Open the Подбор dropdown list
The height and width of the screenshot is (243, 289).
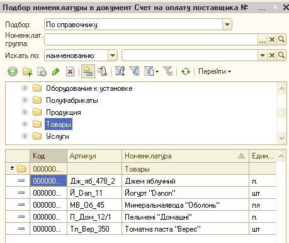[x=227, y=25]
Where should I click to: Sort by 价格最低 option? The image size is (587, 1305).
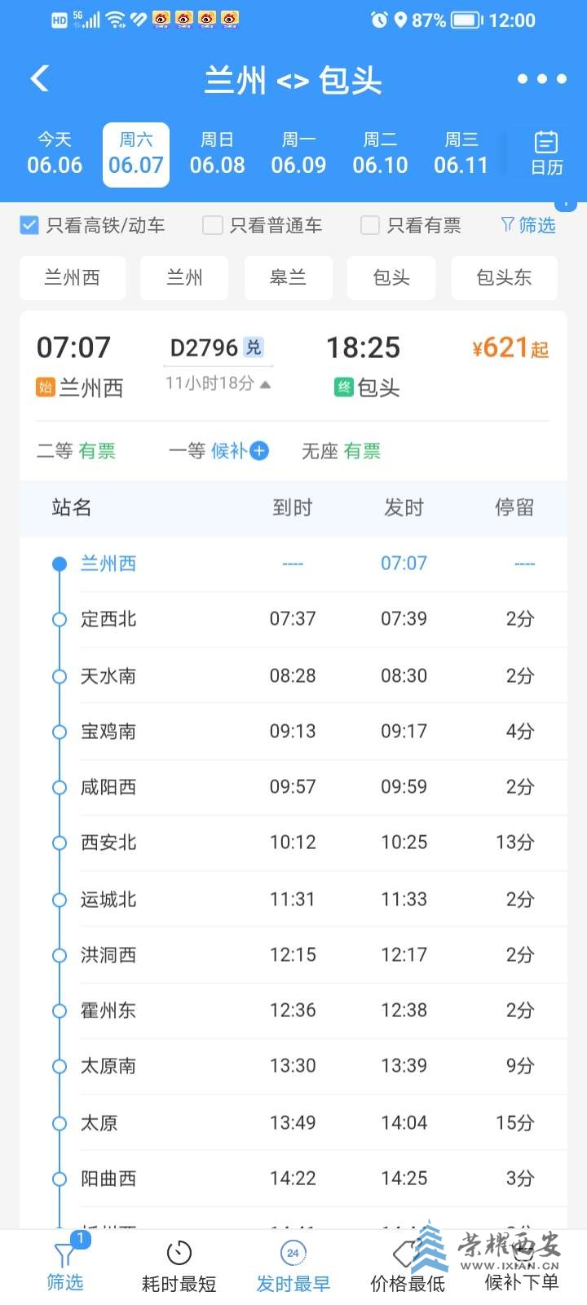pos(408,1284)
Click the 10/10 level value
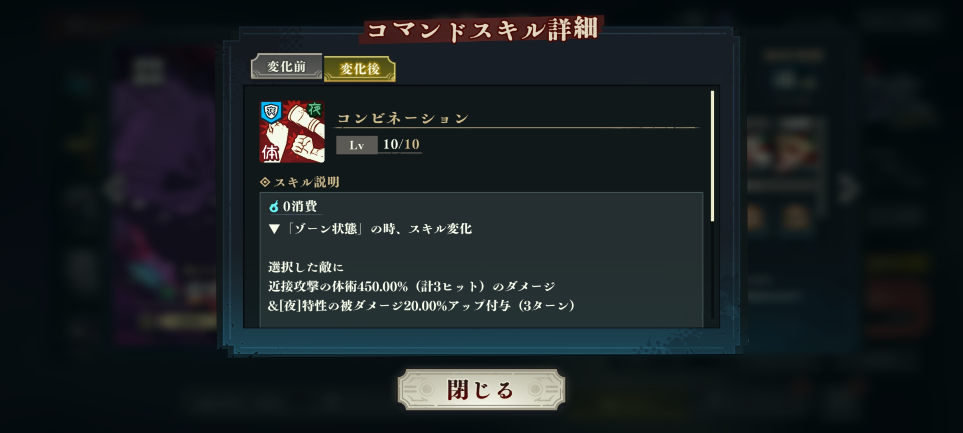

#####

**Exercise details**
What is needed here is an exact copy of the lines from the line containing "Where should I" through the end of the records, with every picture left out.

**Answer box**
Where should I click to: Sort by 价格最低 option? The image size is (587, 1305).
pos(408,1284)
Click the 10/10 level value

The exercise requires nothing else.